**GIVEN PASSAGE**
- Born: Lloyd Blackford c.1945
- Origin: Morant Bay, Jamaica
- Genres: Reggae dub
- Occupations: Record producer, Sound system operator
- Years active: 1960s-Present day
- Labels: Safari, Tribesman, Outernational

= Lloyd Coxsone =

Jamaican record producer (born c. 1945)

Lloyd Coxsone (born Lloyd Blackford, c. 1945) is a Jamaican-born sound system operator and record producer, who has been resident in the United Kingdom since 1962.

==Biography==
Blackford was born in Morant Bay, Jamaica, c.1945, and moved to Wandsworth, London in 1962. With his surname borrowed from one of Jamaica's leading sound system operators and producers, Clement "Coxsone" Dodd, Blackford operated his own Coxsone Sound system in London from 1965 through to the 1980s, gaining a residency in the 1970s at the Roaring Twenties club in Carnaby Street.

**ENTRIES SHOWN**

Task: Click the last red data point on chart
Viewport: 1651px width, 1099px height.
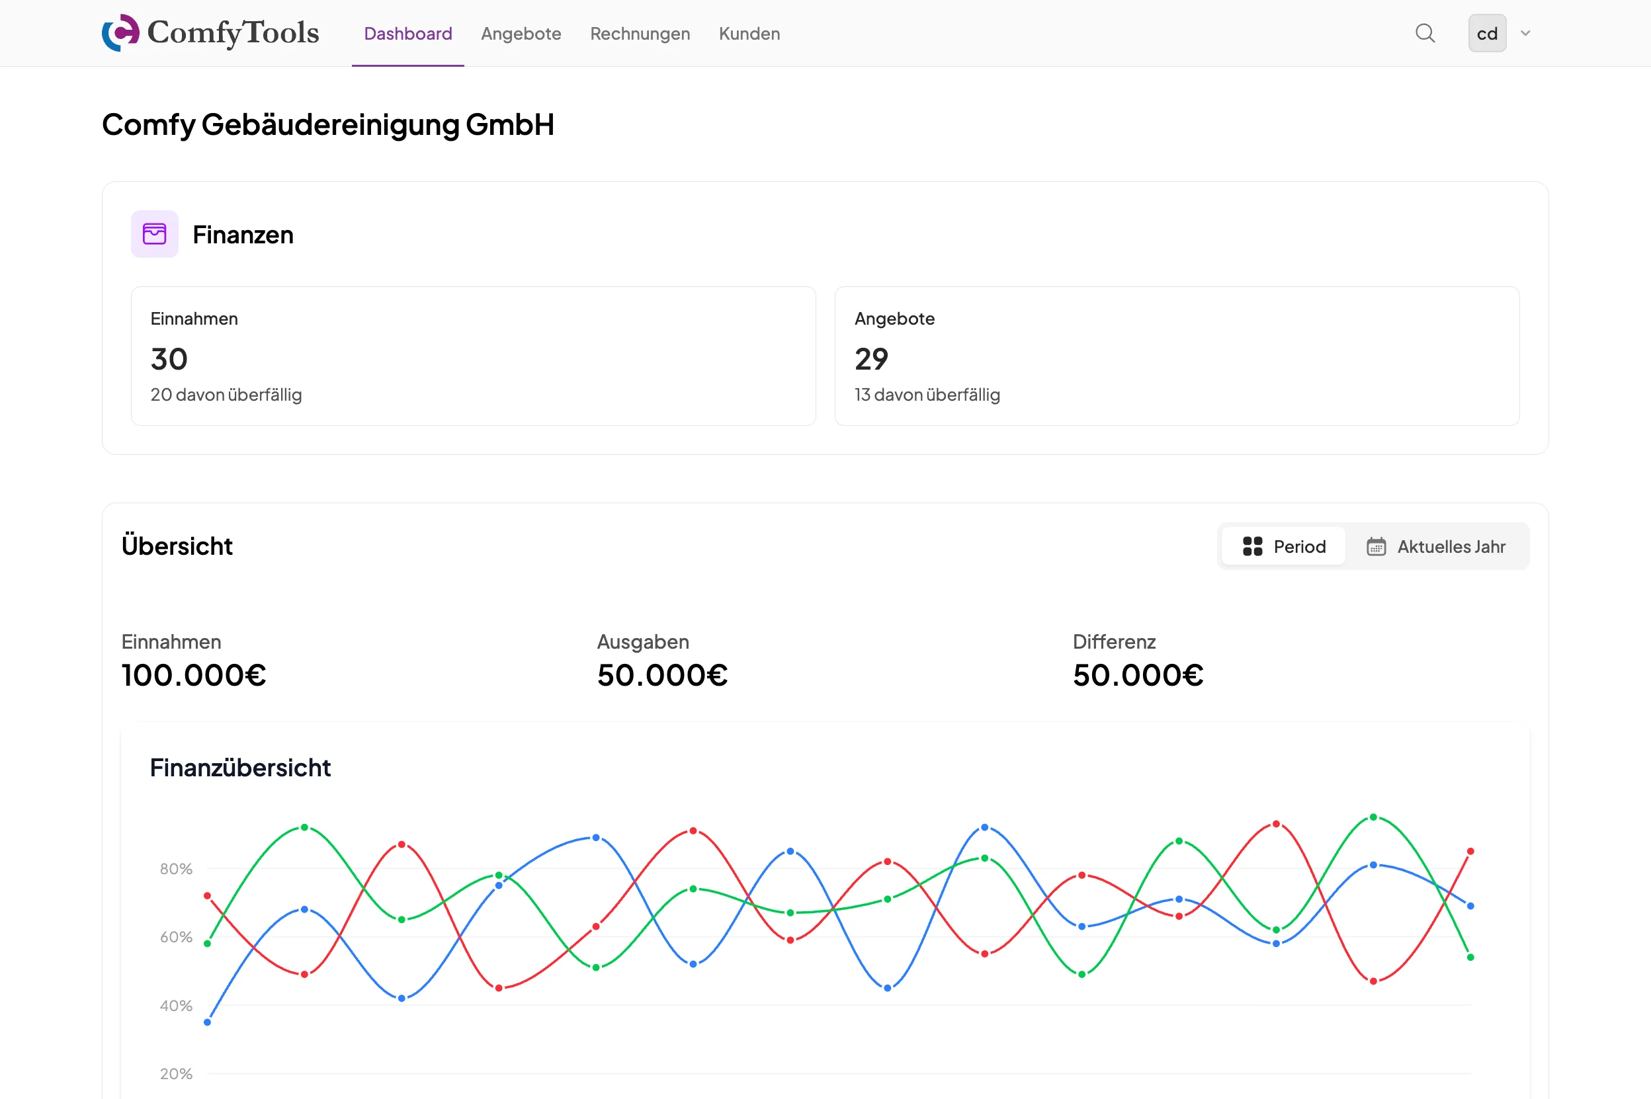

==

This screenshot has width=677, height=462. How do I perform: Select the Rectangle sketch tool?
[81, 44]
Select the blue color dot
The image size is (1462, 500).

**TASK SET**
a - In the Lloyd Coxsone biography, at which club did Blackford gain a residency in the 1970s?
b - Write the next part of the Lloyd Coxsone biography, picking up after its final sentence.

**RESPONSES TO THE EXERCISE**
a - The Roaring Twenties club in Carnaby Street.

b -
In the early 1970s he began working as a producer, having success with one of the early lovers rock hits, Louisa Mark's "Caught You in a Lie"; Coxsone is credited with paving the way for lovers rock by incorporating soul records into his sound system sets. In the mid- and late-1970s he launched his own Safari, Tribesman and Outernational labels. Among his best-known works as a producer are two dub albums released in 1975 and 1982 - King of the Dub Rock and King of the Dub Rock part 2. These mixed his own productions featuring musicians such as Matumbi with rhythms produced in Jamaica by Gussie Clarke, with the second album also featuring mixes by Scientist. His other productions included the debut single by Levi Roots. In the mid-1980s, Coxsone took a back seat with his sound system, allowing younger men such as Blacker Dread to take a leading role.

Coxsone went into semi-retirement in the late 1980s, but later returned to the sound system circuit with his Sir Coxsone the Outernational system. He was paid tribute by I-Roy on the single "Lloyd Coxsone Time".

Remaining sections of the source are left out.